P. S. J’ai à vous dire, monsieur, qu’il se débite dans Paris fort souvent des ouvrages qui paraissent être de mon fonds, et que souvent je ne connais pas : ce sont des auteurs qui les font imprimer pour leur compte et les font débiter de même, en y faisant mettre mon adresse, parce que la maison a une sorte de célébrité. Je m’en suis déjà plainte, et j’espère que je parviendrai à empêcher un abus qui me compromet vis-à-vis des personnes pour qui je dois avoir toutes sortes d’égards.

6872. — À M. D’ALEMBERT.
3 mai.

M. Necker, qui part dans l’instant, mon cher et véritable philosophe, vous rendra une Lettre au Conseiller[1]. Messieurs de la poste en ont butiné deux, selon leur louable coutume.

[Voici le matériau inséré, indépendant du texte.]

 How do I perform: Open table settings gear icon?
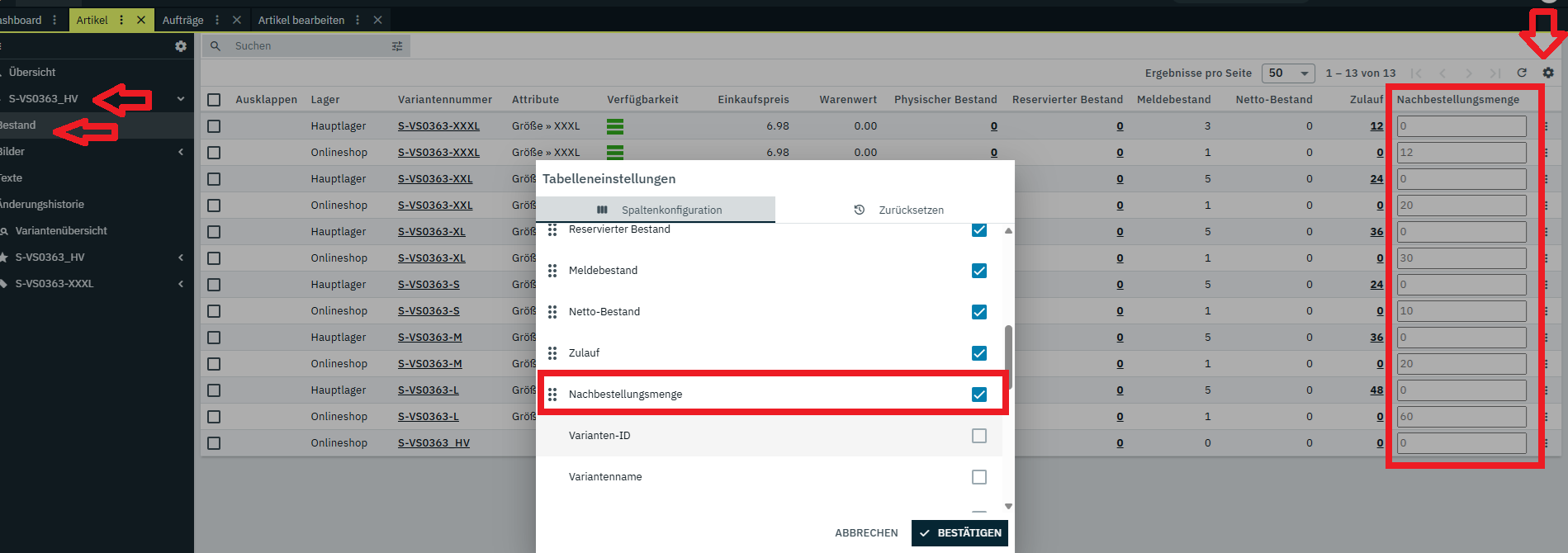coord(1548,73)
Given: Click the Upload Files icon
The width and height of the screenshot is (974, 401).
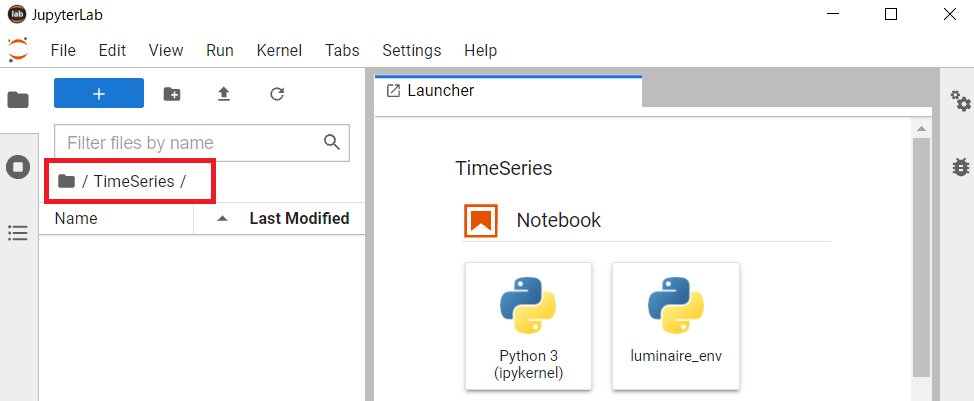Looking at the screenshot, I should [x=224, y=94].
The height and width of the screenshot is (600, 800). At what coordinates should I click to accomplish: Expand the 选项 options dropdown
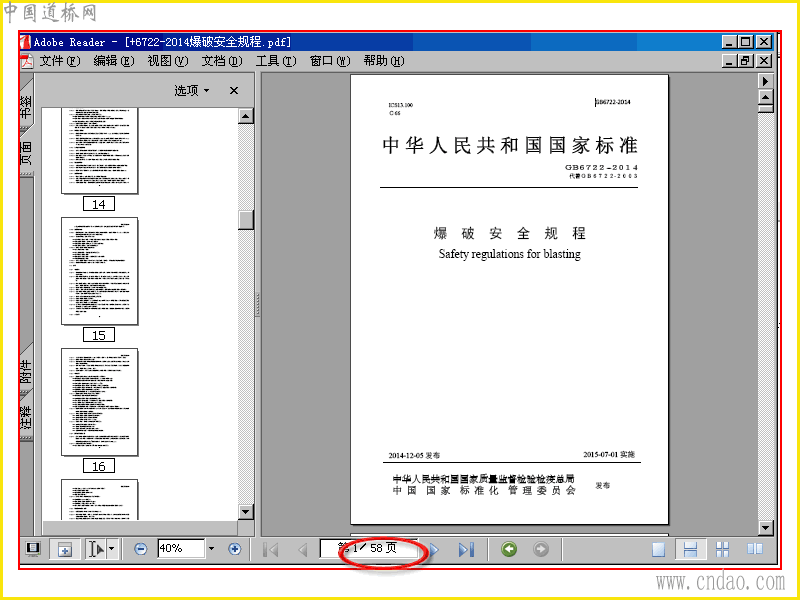192,90
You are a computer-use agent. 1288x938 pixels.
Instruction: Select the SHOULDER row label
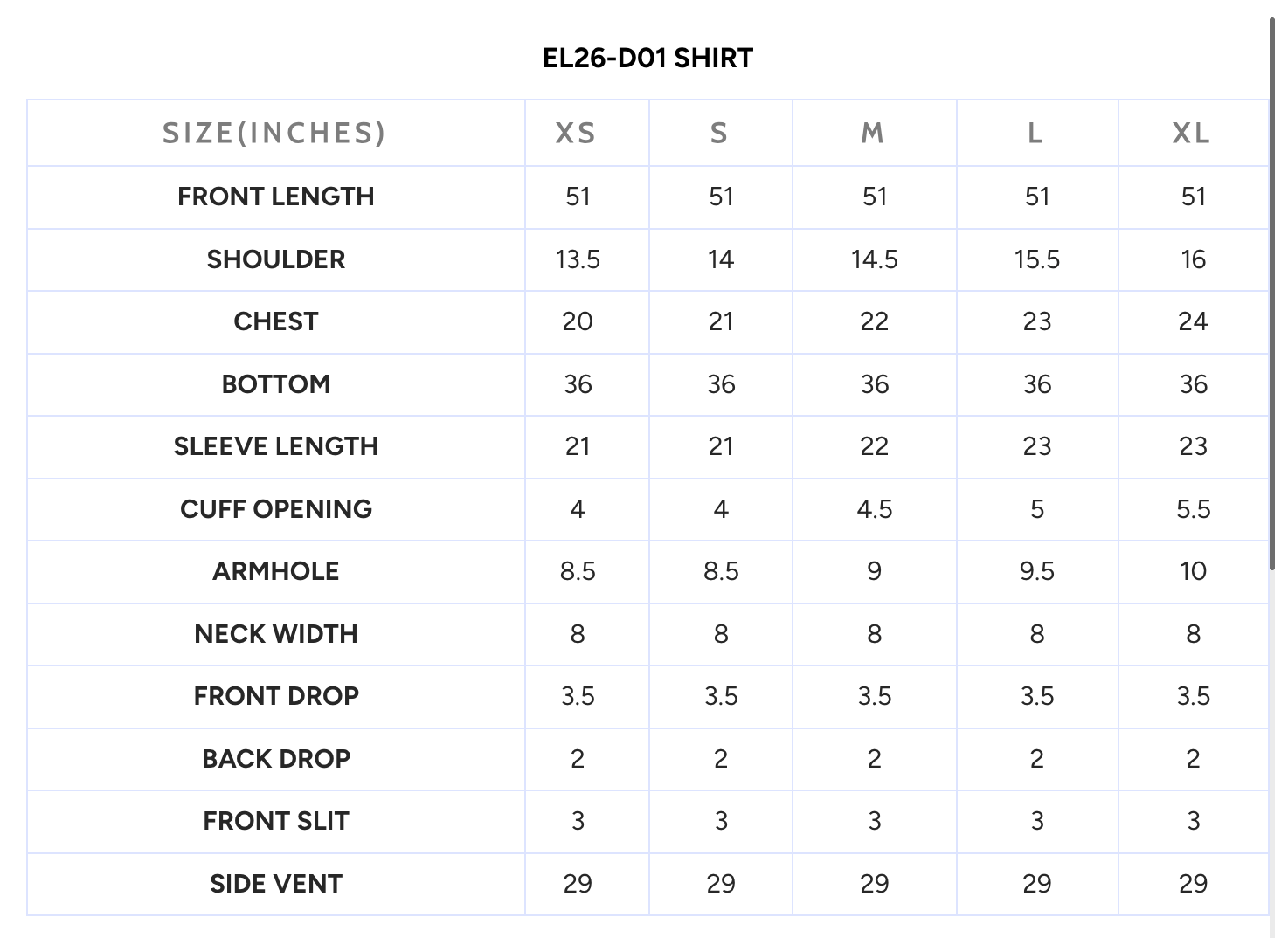(275, 259)
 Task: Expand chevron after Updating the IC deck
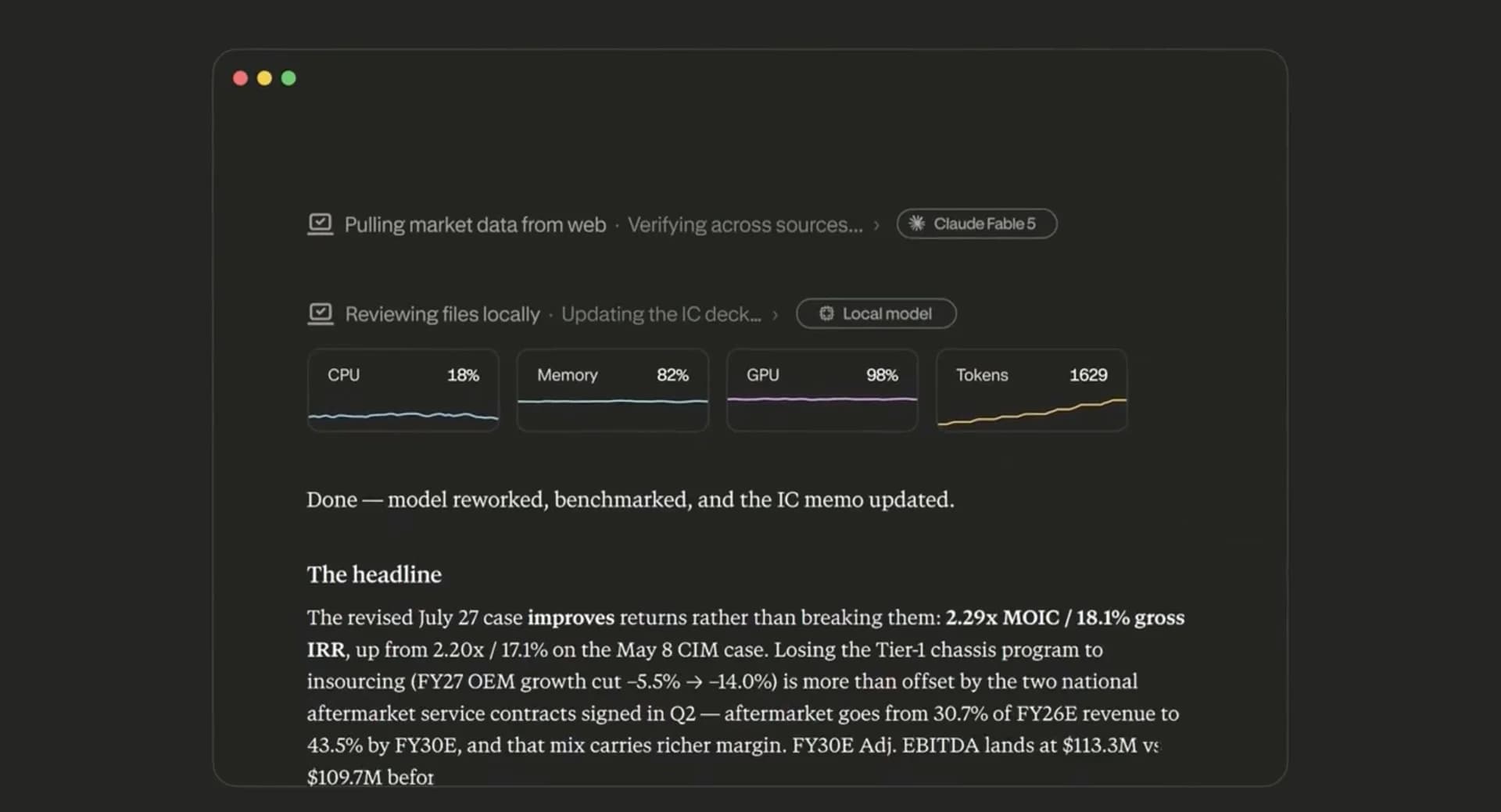pyautogui.click(x=775, y=314)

Ces messieurs de la poste aux lettres deviendront des gens très-lettrés : ils se forment une belle bibliothèque de tous les livres qu’ils saisissent. Chaque pays, comme vous voyez, a son inquisition ; vous n’êtes pas plus tôt délivré des renards que vous tombez dans la main des loups.

Votre Lettre au Conseiller devrait exciter le monde à faire une battue. Ne voudriez-vous point ajouter à l’histoire de la Destruction quelque chose concernant l’Espagne[2], en retranchant le dernier chapitre touchant le serment que devaient prêter les jésuites, chapitre devenu inutile par les précautions que l’on a prises en France contre ces pauvres diables, dignes aujourd’hui de pitié ?

  1. Opuscule de d’Alembert ; voyez tome XLIII, page 473.
  2. D’Alembert publia une Seconde lettre à M. ***, etc., sur l’édit du roi d’Espagne pour l’expulsion des jésuites. Elle circulait en juin (voyez lettre 6913).